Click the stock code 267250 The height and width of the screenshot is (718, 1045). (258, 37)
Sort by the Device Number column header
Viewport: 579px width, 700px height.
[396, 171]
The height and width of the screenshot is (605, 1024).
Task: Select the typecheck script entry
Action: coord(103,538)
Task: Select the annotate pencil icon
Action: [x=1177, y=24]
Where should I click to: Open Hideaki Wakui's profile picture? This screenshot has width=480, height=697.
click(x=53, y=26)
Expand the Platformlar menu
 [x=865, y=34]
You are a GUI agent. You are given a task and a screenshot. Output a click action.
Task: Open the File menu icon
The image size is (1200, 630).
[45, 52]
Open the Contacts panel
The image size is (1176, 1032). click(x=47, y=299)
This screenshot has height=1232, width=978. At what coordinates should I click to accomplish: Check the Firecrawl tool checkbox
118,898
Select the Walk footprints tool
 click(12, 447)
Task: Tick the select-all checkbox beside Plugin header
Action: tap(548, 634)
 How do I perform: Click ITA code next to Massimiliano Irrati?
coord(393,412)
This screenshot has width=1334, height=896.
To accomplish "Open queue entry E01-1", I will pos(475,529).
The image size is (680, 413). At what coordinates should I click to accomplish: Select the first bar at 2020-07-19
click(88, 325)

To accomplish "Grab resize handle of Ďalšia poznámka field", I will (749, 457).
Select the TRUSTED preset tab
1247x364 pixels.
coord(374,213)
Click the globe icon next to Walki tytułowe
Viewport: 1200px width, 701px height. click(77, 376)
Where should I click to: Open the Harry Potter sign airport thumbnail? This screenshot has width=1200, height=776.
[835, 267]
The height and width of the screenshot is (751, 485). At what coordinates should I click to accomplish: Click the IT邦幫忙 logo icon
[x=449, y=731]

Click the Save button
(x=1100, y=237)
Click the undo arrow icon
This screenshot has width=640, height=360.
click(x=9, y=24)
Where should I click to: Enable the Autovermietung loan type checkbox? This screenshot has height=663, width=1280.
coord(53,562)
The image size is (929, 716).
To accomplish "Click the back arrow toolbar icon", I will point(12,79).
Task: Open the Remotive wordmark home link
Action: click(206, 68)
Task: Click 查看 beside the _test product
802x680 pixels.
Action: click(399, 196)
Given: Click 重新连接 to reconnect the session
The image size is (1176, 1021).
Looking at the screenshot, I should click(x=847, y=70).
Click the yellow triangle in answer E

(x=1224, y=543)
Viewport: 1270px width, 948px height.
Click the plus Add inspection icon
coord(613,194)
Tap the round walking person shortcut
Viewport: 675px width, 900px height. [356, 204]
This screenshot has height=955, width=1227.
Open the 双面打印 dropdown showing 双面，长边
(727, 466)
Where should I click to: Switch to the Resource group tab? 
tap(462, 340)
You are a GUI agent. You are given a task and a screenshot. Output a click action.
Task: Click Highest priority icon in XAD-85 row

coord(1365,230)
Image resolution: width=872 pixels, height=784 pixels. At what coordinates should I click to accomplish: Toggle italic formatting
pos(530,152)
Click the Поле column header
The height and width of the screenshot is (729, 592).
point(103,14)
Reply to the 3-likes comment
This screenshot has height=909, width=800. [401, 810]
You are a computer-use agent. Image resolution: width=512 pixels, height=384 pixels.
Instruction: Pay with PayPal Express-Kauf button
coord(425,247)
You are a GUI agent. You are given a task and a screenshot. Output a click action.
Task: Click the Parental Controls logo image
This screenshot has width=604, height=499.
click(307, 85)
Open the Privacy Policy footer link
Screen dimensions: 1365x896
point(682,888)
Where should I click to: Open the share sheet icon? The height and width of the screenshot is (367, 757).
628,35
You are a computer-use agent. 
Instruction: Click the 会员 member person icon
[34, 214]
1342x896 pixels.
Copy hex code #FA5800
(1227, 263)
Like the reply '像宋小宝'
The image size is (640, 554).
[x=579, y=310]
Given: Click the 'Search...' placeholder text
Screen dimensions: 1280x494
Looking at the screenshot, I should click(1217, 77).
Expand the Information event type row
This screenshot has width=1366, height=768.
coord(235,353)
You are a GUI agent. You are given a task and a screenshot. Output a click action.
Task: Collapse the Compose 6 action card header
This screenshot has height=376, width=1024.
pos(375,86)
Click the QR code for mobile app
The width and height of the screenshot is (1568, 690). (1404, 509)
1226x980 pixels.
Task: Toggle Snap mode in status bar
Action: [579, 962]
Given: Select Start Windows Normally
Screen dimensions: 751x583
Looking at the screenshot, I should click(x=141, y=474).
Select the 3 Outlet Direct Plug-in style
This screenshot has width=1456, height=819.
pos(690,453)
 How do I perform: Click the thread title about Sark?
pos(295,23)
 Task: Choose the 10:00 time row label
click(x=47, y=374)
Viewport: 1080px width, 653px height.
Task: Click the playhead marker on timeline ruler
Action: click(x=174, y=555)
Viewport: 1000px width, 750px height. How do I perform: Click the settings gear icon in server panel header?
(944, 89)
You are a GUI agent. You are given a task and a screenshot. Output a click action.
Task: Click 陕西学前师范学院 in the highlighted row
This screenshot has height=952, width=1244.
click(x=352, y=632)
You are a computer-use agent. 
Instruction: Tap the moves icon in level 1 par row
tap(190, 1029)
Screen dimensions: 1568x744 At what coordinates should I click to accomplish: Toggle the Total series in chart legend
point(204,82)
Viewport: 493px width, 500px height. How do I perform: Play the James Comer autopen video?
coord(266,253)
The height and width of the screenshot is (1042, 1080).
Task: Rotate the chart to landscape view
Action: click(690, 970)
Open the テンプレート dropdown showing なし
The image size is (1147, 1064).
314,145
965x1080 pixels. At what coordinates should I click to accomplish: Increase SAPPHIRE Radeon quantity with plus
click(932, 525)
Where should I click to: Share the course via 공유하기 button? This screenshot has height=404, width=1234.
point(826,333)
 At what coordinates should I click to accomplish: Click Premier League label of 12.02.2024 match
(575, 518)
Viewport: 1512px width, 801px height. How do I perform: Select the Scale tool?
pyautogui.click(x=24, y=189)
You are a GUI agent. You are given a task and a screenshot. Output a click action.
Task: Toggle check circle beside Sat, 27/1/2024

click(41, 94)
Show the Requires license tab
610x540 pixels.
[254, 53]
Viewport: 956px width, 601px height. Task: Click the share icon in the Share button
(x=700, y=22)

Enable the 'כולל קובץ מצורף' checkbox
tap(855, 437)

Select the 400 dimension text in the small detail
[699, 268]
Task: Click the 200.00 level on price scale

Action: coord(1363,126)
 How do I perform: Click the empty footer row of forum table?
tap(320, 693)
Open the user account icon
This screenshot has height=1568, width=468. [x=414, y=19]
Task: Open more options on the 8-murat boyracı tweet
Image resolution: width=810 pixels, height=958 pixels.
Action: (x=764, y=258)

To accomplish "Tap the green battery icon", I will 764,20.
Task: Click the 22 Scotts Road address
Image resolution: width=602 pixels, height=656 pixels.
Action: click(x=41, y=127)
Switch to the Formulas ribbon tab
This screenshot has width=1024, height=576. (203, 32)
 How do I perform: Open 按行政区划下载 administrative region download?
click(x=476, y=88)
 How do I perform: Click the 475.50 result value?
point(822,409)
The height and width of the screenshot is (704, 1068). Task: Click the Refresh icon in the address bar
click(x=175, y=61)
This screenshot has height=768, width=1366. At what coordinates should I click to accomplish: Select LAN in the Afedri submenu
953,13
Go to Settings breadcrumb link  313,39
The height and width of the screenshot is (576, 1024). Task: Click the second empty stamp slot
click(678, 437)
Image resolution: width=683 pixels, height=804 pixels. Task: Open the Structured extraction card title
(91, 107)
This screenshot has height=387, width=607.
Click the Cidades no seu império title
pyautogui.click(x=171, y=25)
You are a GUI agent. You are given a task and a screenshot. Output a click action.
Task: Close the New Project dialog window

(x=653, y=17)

============

• [EXERCISE DIRECTIONS] Quote each line above in full, word for word.

• [OUTPUT FOR THIS EXERCISE]
Click the stock code 267250 The height and width of the screenshot is (718, 1045). (258, 37)
Sort by the Device Number column header
Viewport: 579px width, 700px height.
[396, 171]
The height and width of the screenshot is (605, 1024).
Task: Select the typecheck script entry
Action: coord(103,538)
Task: Select the annotate pencil icon
Action: [x=1177, y=24]
Where should I click to: Open Hideaki Wakui's profile picture? This screenshot has width=480, height=697.
click(x=53, y=26)
Expand the Platformlar menu
 [x=865, y=34]
You are a GUI agent. You are given a task and a screenshot. Output a click action.
Task: Open the File menu icon
The image size is (1200, 630).
[45, 52]
Open the Contacts panel
The image size is (1176, 1032). click(x=47, y=299)
This screenshot has height=1232, width=978. At what coordinates should I click to accomplish: Check the Firecrawl tool checkbox
118,898
Select the Walk footprints tool
 click(12, 447)
Task: Tick the select-all checkbox beside Plugin header
Action: tap(548, 634)
 How do I perform: Click ITA code next to Massimiliano Irrati?
coord(393,412)
This screenshot has width=1334, height=896.
To accomplish "Open queue entry E01-1", I will pos(475,529).
The image size is (680, 413). At what coordinates should I click to accomplish: Select the first bar at 2020-07-19
click(88, 325)

To accomplish "Grab resize handle of Ďalšia poznámka field", I will (749, 457).
Select the TRUSTED preset tab
1247x364 pixels.
coord(374,213)
Click the globe icon next to Walki tytułowe
Viewport: 1200px width, 701px height. click(77, 376)
Where should I click to: Open the Harry Potter sign airport thumbnail? This screenshot has width=1200, height=776.
[835, 267]
The height and width of the screenshot is (751, 485). At what coordinates should I click to accomplish: Click the IT邦幫忙 logo icon
[x=449, y=731]

Click the Save button
(x=1100, y=237)
Click the undo arrow icon
This screenshot has width=640, height=360.
click(x=9, y=24)
Where should I click to: Enable the Autovermietung loan type checkbox? This screenshot has height=663, width=1280.
coord(53,562)
The image size is (929, 716).
To accomplish "Click the back arrow toolbar icon", I will point(12,79).
Task: Open the Remotive wordmark home link
Action: click(206, 68)
Task: Click 查看 beside the _test product
802x680 pixels.
Action: click(399, 196)
Given: Click 重新连接 to reconnect the session
The image size is (1176, 1021).
Looking at the screenshot, I should click(x=847, y=70).
Click the yellow triangle in answer E

(x=1224, y=543)
Viewport: 1270px width, 948px height.
Click the plus Add inspection icon
coord(613,194)
Tap the round walking person shortcut
Viewport: 675px width, 900px height. [356, 204]
This screenshot has height=955, width=1227.
Open the 双面打印 dropdown showing 双面，长边
(727, 466)
Where should I click to: Switch to the Resource group tab? 
tap(462, 340)
You are a GUI agent. You are given a task and a screenshot. Output a click action.
Task: Click Highest priority icon in XAD-85 row

coord(1365,230)
Image resolution: width=872 pixels, height=784 pixels. At what coordinates should I click to accomplish: Toggle italic formatting
pos(530,152)
Click the Поле column header
The height and width of the screenshot is (729, 592).
point(103,14)
Reply to the 3-likes comment
This screenshot has height=909, width=800. [401, 810]
You are a computer-use agent. Image resolution: width=512 pixels, height=384 pixels.
Instruction: Pay with PayPal Express-Kauf button
coord(425,247)
You are a GUI agent. You are given a task and a screenshot. Output a click action.
Task: Click the Parental Controls logo image
This screenshot has width=604, height=499.
click(307, 85)
Open the Privacy Policy footer link
Screen dimensions: 1365x896
point(682,888)
Where should I click to: Open the share sheet icon? The height and width of the screenshot is (367, 757).
628,35
You are a computer-use agent. 
Instruction: Click the 会员 member person icon
[34, 214]
1342x896 pixels.
Copy hex code #FA5800
(1227, 263)
Like the reply '像宋小宝'
The image size is (640, 554).
[x=579, y=310]
Given: Click the 'Search...' placeholder text
Screen dimensions: 1280x494
Looking at the screenshot, I should click(1217, 77).
Expand the Information event type row
This screenshot has width=1366, height=768.
coord(235,353)
You are a GUI agent. You are given a task and a screenshot. Output a click action.
Task: Collapse the Compose 6 action card header
This screenshot has height=376, width=1024.
pos(375,86)
Click the QR code for mobile app
The width and height of the screenshot is (1568, 690). (1404, 509)
1226x980 pixels.
Task: Toggle Snap mode in status bar
Action: [579, 962]
Given: Select Start Windows Normally
Screen dimensions: 751x583
Looking at the screenshot, I should click(x=141, y=474).
Select the 3 Outlet Direct Plug-in style
This screenshot has width=1456, height=819.
pos(690,453)
 How do I perform: Click the thread title about Sark?
pos(295,23)
 Task: Choose the 10:00 time row label
click(x=47, y=374)
Viewport: 1080px width, 653px height.
Task: Click the playhead marker on timeline ruler
Action: click(x=174, y=555)
Viewport: 1000px width, 750px height. How do I perform: Click the settings gear icon in server panel header?
(944, 89)
You are a GUI agent. You are given a task and a screenshot. Output a click action.
Task: Click 陕西学前师范学院 in the highlighted row
This screenshot has height=952, width=1244.
click(x=352, y=632)
You are a computer-use agent. 
Instruction: Tap the moves icon in level 1 par row
tap(190, 1029)
Screen dimensions: 1568x744 At what coordinates should I click to accomplish: Toggle the Total series in chart legend
point(204,82)
Viewport: 493px width, 500px height. How do I perform: Play the James Comer autopen video?
coord(266,253)
The height and width of the screenshot is (1042, 1080).
Task: Rotate the chart to landscape view
Action: click(690, 970)
Open the テンプレート dropdown showing なし
The image size is (1147, 1064).
314,145
965x1080 pixels. At what coordinates should I click to accomplish: Increase SAPPHIRE Radeon quantity with plus
click(932, 525)
Where should I click to: Share the course via 공유하기 button? This screenshot has height=404, width=1234.
point(826,333)
 At what coordinates should I click to accomplish: Click Premier League label of 12.02.2024 match
(575, 518)
Viewport: 1512px width, 801px height. How do I perform: Select the Scale tool?
pyautogui.click(x=24, y=189)
You are a GUI agent. You are given a task and a screenshot. Output a click action.
Task: Toggle check circle beside Sat, 27/1/2024

click(41, 94)
Show the Requires license tab
610x540 pixels.
[254, 53]
Viewport: 956px width, 601px height. Task: Click the share icon in the Share button
(x=700, y=22)

Enable the 'כולל קובץ מצורף' checkbox
tap(855, 437)

Select the 400 dimension text in the small detail
[699, 268]
Task: Click the 200.00 level on price scale

Action: coord(1363,126)
 How do I perform: Click the empty footer row of forum table?
tap(320, 693)
Open the user account icon
This screenshot has height=1568, width=468. [x=414, y=19]
Task: Open more options on the 8-murat boyracı tweet
Image resolution: width=810 pixels, height=958 pixels.
Action: (x=764, y=258)

To accomplish "Tap the green battery icon", I will 764,20.
Task: Click the 22 Scotts Road address
Image resolution: width=602 pixels, height=656 pixels.
Action: click(x=41, y=127)
Switch to the Formulas ribbon tab
This screenshot has width=1024, height=576. (203, 32)
 How do I perform: Open 按行政区划下载 administrative region download?
click(x=476, y=88)
 How do I perform: Click the 475.50 result value?
point(822,409)
The height and width of the screenshot is (704, 1068). Task: Click the Refresh icon in the address bar
click(x=175, y=61)
This screenshot has height=768, width=1366. At what coordinates should I click to accomplish: Select LAN in the Afedri submenu
953,13
Go to Settings breadcrumb link  313,39
The height and width of the screenshot is (576, 1024). Task: Click the second empty stamp slot
click(678, 437)
Image resolution: width=683 pixels, height=804 pixels. Task: Open the Structured extraction card title
(91, 107)
This screenshot has height=387, width=607.
Click the Cidades no seu império title
pyautogui.click(x=171, y=25)
You are a GUI agent. You are given a task and a screenshot. Output a click action.
Task: Close the New Project dialog window

(x=653, y=17)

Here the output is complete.